Although every effort is being made to present Bush as "leader," the fact is that what the public is buying is a slick, professionally packaged and staged series of appearances.
There is a full, detailed article in the NY Times today about this presentation. Although it says over 3 million dollars is the annual budget allowed for this stage presentation, the implications are that it costs us taxpayers far more. And the picture it presents is that the person is not important, but the props are the necessaries.
All sizzle, no steak.
While Afghanistan is now back in the hands of the warlords, with increasing numbers of Taliban, Bush is being choreographed on a ship (and the preparations for that were being made many days earlier, complete to coordinating the colors of the shirts of the men placed near him.
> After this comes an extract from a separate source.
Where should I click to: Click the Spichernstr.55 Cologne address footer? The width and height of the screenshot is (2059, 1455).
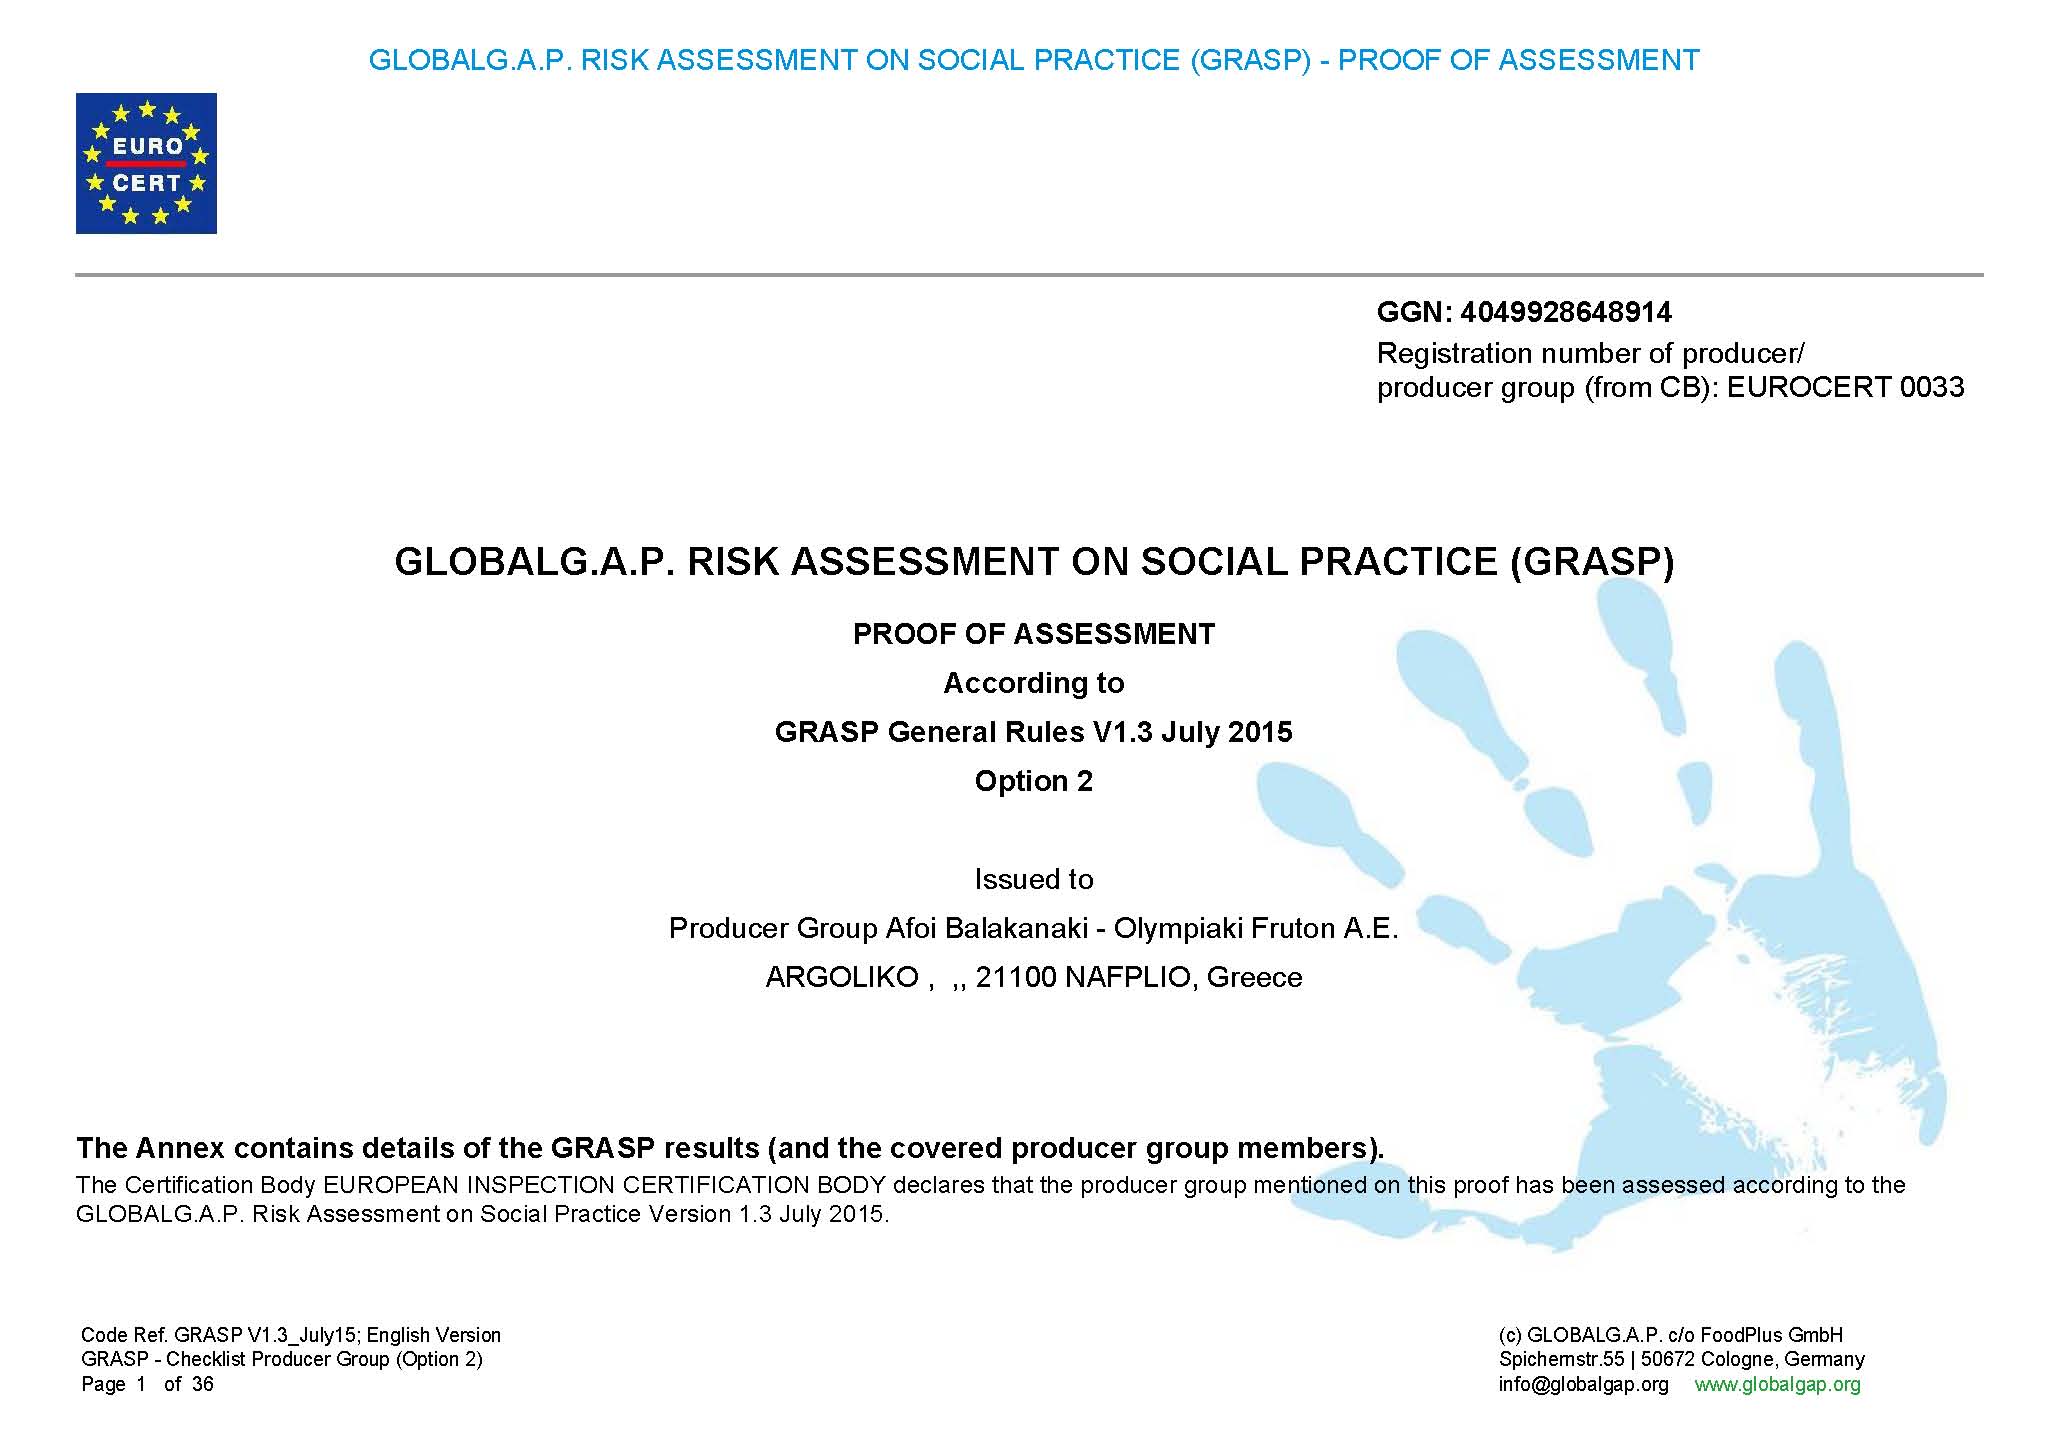coord(1681,1359)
While the situation in Iraq is verging on chaos, Bush is being carefully placed and well lit on a commencement stage. While the economic situation is going from bad to worse, Bush is being presented in chosen factories, standing before expensive, specially designed backdrops, delivering his stump speech.
This is the American dream. This is Hollywood. There is nothing inside, but that doesn't matter. What counts is the picture the professional team can create (and most of the people come from those fields). Maybe there really isn't any George Bush - maybe we're looking at a figure created out of necessity for the ambitions of others. But when they have to deliberately stage a leader - they don't have one.